If you want to contribute you need to follow these guidelines. Otherwise your pull request will not be accepted.

Setup

Fork adk-toolkit repository on GitHub and follow these steps:

  • Clone your repository locally
  • Pull upstream changes into your fork regularly

It’s a good practice to pull upstream changes from master into your fork on a regular basis, infact if you work on outdated code and your changes diverge too far from master, the pull request has to be rejected.

To pull in upstream changes:

git remote add upstream https://github.com/palazzem/adk-toolkit
git fetch upstream

Then merge the changes that you fetched:

git merge upstream/master

For more info, see http://help.github.com/fork-a-repo/

Note

Please be sure to rebase your commits on the master when possible, so your commits can be fast-forwarded: I’m trying to avoid merge commits when they are not necessary.

Issues

You can find the list of bugs, enhancements and feature requests on the issue tracker. If you want to fix an issue, pick up one and add a comment stating you’re working on it. If the resolution implies a discussion or if you realize the comments on the issue are growing pretty fast, move the discussion to the Google Group.

How to get your pull request accepted

All Android ADK community want your code, so please follow these simple guidelines to make the process as smooth as possible.

Run the tests!

The first thing the core committers will do is to run all tests. Any pull request that fails this test suite will be immediately rejected.

Add the tests!

Even if the code coverage is not a good metric for code quality, it’s better to add tests when you add code.
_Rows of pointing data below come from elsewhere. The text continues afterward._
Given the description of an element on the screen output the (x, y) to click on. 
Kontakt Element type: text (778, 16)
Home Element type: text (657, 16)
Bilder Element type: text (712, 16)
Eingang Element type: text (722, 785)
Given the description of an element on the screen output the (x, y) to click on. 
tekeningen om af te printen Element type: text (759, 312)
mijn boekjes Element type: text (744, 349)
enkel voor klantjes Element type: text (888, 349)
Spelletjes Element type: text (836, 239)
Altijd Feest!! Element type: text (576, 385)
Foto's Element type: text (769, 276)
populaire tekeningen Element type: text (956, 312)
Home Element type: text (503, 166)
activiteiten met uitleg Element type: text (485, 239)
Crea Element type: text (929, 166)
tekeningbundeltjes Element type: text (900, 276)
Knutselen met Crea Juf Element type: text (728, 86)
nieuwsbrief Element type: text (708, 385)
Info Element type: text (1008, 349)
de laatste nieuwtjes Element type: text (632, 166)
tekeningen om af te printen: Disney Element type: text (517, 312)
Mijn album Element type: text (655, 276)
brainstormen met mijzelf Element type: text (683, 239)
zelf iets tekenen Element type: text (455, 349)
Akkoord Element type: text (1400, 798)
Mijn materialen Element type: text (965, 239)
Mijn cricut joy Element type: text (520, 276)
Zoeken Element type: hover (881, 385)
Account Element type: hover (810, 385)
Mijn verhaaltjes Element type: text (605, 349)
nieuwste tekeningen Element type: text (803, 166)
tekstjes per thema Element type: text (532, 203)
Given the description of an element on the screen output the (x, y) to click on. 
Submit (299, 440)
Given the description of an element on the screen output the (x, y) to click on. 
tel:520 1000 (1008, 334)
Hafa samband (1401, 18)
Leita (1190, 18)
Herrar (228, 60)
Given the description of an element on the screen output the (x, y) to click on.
If you find an issue that could be reproduced with a test, just add this test and solve the problem with a bugfix.

Code conventions matter

There are no good nor bad conventions, just follow official code style guidelines and nobody will argue. Try reading the code and grasp the overall philosophy regarding method and variable names, avoid black magics for the sake of readability, keep in mind that simple is better than complex.